**TASKS FOR THIS EXERCISE**.
• a. In the industrial heat passage, which organization sponsored the E3 study?
• b. Repeat everything in the industrial heat passage from "While the US" down to "overcome their barriers.".
• c. Go on with the industrial heat passage, picking up after its final sentence.

While the US has made progress in reducing economy-wide greenhouse gas emissions, the industrial sector continues to face significant challenges in its path to decarbonization. The varied nature of the industrial sector has made analyzing potential emission reductions more difficult than in other major sectors of the economy. Given the need to substantially decarbonize the economy within decades, however, it is pressing to identify the opportunities that do exist and how to overcome their barriers.

The Center for Applied Environmental Law and Policy (CAELP) sponsored an E3 study to advance this work. In its analysis, E3 calculated the economics of decarbonizing industrial indirect heat (heat provided by boilers and cogeneration equipment) in facilities across the US. The project team calculated the economics for heat pumps, electric resistance (with and without thermal energy storage), renewable natural gas, and hydrogen compared to natural gas. This study was unique in using self-reported facility data across hundreds of facilities to calculate costs, rather than generic assumptions used in previous studies. We find that industrial heat pumps are cost competitive with natural gas boilers at a small number of facilities, especially those that require low temperature heat, where the heat pumps can be run at high-capacity factors and in jurisdictions with low electricity prices. In fact, the abatement cost of decarbonization with heat pumps is below the social cost of carbon as used in recent EPA rulemakings, suggesting that policy support for industrial heat pumps could potentially be achieved at a lower cost than that of damages from climate change.

**RECORDS SUPPLIED**.

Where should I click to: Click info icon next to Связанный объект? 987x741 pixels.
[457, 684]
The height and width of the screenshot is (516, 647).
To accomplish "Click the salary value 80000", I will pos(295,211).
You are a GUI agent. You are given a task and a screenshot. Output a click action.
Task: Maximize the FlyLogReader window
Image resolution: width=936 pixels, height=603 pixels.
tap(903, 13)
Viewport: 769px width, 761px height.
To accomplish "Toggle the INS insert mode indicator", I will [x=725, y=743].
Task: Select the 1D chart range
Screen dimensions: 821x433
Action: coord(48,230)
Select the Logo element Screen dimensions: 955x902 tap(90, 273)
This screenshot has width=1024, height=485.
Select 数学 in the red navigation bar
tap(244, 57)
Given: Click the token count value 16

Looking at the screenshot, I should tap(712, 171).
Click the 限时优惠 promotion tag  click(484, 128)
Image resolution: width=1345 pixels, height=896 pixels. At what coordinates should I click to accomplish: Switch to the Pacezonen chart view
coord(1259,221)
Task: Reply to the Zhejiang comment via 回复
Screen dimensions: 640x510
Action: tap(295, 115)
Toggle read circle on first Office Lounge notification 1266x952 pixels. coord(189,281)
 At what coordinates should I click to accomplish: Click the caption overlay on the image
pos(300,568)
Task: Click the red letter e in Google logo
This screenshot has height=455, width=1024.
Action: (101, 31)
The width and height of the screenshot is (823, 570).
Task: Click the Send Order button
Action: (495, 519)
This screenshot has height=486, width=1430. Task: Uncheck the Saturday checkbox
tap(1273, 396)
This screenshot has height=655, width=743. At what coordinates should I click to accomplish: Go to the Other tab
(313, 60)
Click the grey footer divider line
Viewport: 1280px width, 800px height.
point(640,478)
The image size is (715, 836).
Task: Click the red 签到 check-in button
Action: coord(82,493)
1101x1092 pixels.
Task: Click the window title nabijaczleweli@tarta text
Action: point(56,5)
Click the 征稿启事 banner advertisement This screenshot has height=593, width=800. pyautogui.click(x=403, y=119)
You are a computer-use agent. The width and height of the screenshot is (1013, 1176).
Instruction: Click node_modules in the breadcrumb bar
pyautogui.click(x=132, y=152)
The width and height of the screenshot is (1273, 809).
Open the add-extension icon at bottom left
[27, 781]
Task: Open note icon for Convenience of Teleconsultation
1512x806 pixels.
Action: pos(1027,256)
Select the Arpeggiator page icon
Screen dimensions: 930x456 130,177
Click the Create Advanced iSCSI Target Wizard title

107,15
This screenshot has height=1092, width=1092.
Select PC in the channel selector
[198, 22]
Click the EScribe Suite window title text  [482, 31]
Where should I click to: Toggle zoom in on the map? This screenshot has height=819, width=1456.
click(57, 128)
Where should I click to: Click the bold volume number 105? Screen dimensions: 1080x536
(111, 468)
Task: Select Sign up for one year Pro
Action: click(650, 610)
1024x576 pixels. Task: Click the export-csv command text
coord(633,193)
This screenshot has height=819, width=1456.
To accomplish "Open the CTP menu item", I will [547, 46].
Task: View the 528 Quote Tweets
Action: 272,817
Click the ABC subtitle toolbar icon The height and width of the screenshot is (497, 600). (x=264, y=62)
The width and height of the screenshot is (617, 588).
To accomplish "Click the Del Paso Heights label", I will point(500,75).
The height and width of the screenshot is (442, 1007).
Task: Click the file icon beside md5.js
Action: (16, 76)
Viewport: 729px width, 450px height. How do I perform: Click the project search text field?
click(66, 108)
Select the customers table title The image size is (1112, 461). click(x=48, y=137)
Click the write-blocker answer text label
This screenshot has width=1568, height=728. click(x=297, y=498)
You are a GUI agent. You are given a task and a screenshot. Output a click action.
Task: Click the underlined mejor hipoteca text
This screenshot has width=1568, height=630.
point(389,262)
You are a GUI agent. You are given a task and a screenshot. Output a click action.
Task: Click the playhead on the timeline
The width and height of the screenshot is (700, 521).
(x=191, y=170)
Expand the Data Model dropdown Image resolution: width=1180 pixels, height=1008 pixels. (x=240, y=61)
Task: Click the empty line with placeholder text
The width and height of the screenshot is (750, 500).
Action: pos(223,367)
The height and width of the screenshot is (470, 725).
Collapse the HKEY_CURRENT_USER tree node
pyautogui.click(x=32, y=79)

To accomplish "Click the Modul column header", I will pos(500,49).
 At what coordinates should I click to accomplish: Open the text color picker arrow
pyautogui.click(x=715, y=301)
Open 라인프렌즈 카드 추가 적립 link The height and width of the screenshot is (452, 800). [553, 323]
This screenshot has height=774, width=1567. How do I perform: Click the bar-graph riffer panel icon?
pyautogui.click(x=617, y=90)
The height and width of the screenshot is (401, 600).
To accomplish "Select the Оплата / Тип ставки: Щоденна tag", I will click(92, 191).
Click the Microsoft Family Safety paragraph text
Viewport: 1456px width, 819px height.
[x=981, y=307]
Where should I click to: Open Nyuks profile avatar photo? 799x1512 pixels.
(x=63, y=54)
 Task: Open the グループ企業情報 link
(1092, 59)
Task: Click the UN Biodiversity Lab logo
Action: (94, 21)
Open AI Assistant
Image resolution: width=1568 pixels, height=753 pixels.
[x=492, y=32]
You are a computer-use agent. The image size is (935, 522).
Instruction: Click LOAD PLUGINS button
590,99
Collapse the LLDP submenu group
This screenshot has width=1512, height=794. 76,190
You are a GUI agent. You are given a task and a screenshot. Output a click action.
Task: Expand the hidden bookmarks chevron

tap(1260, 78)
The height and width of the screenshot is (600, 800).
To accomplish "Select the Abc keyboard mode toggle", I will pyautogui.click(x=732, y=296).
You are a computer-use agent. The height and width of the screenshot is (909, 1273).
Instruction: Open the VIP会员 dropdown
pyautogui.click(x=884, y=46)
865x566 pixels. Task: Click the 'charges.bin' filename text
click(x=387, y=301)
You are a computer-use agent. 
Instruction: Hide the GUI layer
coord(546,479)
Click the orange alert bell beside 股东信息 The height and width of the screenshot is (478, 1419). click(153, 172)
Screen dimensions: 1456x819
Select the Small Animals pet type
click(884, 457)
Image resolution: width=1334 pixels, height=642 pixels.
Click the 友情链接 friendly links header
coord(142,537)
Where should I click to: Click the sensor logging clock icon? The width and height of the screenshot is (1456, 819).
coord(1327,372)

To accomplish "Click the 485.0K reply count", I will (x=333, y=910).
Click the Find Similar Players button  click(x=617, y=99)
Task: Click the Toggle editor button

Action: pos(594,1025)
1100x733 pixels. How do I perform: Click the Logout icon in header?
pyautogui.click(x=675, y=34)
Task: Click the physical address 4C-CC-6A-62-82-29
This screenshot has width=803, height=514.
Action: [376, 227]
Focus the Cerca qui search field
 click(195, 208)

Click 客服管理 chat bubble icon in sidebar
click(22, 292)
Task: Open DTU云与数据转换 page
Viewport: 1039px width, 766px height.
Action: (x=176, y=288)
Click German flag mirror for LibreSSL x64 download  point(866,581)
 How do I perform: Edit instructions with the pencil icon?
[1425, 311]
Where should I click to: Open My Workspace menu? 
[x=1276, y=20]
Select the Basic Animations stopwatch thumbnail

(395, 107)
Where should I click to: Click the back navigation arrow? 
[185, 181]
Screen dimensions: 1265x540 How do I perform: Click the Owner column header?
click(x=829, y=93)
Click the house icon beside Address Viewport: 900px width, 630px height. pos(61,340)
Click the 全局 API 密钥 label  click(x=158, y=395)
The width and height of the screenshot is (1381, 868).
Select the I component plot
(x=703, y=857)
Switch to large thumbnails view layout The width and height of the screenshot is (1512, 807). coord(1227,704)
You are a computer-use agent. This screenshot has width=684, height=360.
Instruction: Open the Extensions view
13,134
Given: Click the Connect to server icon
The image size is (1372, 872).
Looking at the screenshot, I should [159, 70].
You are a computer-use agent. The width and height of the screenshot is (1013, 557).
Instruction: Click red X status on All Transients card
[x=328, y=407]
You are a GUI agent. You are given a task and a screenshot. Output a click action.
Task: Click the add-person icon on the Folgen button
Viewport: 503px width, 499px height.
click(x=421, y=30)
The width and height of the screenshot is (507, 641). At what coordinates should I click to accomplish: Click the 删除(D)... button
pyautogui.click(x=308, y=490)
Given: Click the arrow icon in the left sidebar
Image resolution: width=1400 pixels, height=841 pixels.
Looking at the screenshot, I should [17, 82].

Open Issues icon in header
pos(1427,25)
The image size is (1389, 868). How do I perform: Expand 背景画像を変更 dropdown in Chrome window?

**EXPECTED OUTPUTS**.
• a. The Center for Applied Environmental Law and Policy (CAELP).

• b.
While the US has made progress in reducing economy-wide greenhouse gas emissions, the industrial sector continues to face significant challenges in its path to decarbonization. The varied nature of the industrial sector has made analyzing potential emission reductions more difficult than in other major sectors of the economy. Given the need to substantially decarbonize the economy within decades, however, it is pressing to identify the opportunities that do exist and how to overcome their barriers.

• c.
Fig. 1. Manufacturing Indirect Thermal Gas Demand Represents 20% of Industrial Natural Gas Demand, and 110 MMT of CO2 Annually

In addition, E3 performed a screening analysis of four types of policies which could help improve the economics of heat pumps across a wider number of facilities: low-cost loans, investment tax credits, carbon pricing, and production tax credits. Our analysis suggests that policy support that reduces upfront investment costs, like low-cost loans and investment tax credits, have limited potential to drive high heat pump adoption rates since capital cost is a small portion of the overall levelized cost of heat. Conversely, policies targeting operating costs, like carbon pricing and production tax credits, can drive much higher levels of adoption and have the potential to be transformative. These policies require careful implementation to ensure correct measurement and verification and avoid competitiveness concerns for emissions-intensive, trade-exposed industries. Successfully addressing these implementation considerations could enable cost competitive heat pump adoption and significant greenhouse gas reductions in the industrial sector.

Find the full E3 analysis in the report here. E3’s modeling tool, which can be used to test the impact of different policy levels, financial inputs and technical assumptions on cost-effectiveness and includes state-specific facility data, can be found here. To hear the E3 and CAELP project team discuss key findings, please find a recording of the live webinar below.

This webinar originally took place on October 30, 2024.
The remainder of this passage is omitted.